Render every line of the entries below as a JSON list of strings, one string per line, omitting blank lines.

PROVIDED INFORMATION ::

==================================================

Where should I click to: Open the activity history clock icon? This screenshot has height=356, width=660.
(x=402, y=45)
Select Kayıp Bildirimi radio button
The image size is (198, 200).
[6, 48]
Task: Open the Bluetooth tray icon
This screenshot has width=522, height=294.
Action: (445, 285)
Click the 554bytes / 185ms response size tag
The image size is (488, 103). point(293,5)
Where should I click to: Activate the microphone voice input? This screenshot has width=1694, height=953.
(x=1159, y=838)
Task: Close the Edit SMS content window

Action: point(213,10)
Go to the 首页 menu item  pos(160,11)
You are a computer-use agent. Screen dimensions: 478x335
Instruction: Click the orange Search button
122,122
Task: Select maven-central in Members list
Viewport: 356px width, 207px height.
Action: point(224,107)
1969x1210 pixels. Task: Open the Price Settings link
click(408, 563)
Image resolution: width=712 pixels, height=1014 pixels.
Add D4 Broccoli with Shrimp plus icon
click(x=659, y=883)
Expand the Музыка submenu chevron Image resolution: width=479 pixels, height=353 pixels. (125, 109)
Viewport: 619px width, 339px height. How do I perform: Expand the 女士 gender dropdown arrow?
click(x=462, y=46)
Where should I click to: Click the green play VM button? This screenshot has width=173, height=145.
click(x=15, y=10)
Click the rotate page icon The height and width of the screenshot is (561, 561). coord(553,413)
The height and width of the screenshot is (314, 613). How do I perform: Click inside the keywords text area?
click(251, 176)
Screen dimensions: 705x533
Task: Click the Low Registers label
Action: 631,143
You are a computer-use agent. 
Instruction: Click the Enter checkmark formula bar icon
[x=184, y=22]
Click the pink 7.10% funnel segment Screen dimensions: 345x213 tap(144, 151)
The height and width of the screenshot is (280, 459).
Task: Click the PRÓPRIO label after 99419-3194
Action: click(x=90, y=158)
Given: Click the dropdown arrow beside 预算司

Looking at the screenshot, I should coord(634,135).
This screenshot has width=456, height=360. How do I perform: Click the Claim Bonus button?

==================================================

FINISHED EXERCISE ::
[
  "Where should I click to: Open the activity history clock icon? This screenshot has height=356, width=660.",
  "(x=402, y=45)",
  "Select Kayıp Bildirimi radio button",
  "The image size is (198, 200).",
  "[6, 48]",
  "Task: Open the Bluetooth tray icon",
  "This screenshot has width=522, height=294.",
  "Action: (445, 285)",
  "Click the 554bytes / 185ms response size tag",
  "The image size is (488, 103). point(293,5)",
  "Where should I click to: Activate the microphone voice input? This screenshot has width=1694, height=953.",
  "(x=1159, y=838)",
  "Task: Close the Edit SMS content window",
  "Action: point(213,10)",
  "Go to the 首页 menu item  pos(160,11)",
  "You are a computer-use agent. Screen dimensions: 478x335",
  "Instruction: Click the orange Search button",
  "122,122",
  "Task: Select maven-central in Members list",
  "Viewport: 356px width, 207px height.",
  "Action: point(224,107)",
  "1969x1210 pixels. Task: Open the Price Settings link",
  "click(408, 563)",
  "Image resolution: width=712 pixels, height=1014 pixels.",
  "Add D4 Broccoli with Shrimp plus icon",
  "click(x=659, y=883)",
  "Expand the Музыка submenu chevron Image resolution: width=479 pixels, height=353 pixels. (125, 109)",
  "Viewport: 619px width, 339px height. How do I perform: Expand the 女士 gender dropdown arrow?",
  "click(x=462, y=46)",
  "Where should I click to: Click the green play VM button? This screenshot has width=173, height=145.",
  "click(x=15, y=10)",
  "Click the rotate page icon The height and width of the screenshot is (561, 561). coord(553,413)",
  "The height and width of the screenshot is (314, 613). How do I perform: Click inside the keywords text area?",
  "click(251, 176)",
  "Screen dimensions: 705x533",
  "Task: Click the Low Registers label",
  "Action: 631,143",
  "You are a computer-use agent. ",
  "Instruction: Click the Enter checkmark formula bar icon",
  "[x=184, y=22]",
  "Click the pink 7.10% funnel segment Screen dimensions: 345x213 tap(144, 151)",
  "The height and width of the screenshot is (280, 459).",
  "Task: Click the PRÓPRIO label after 99419-3194",
  "Action: click(x=90, y=158)",
  "Given: Click the dropdown arrow beside 预算司",
  "Looking at the screenshot, I should coord(634,135).",
  "This screenshot has width=456, height=360. How do I perform: Click the Claim Bonus button?"
]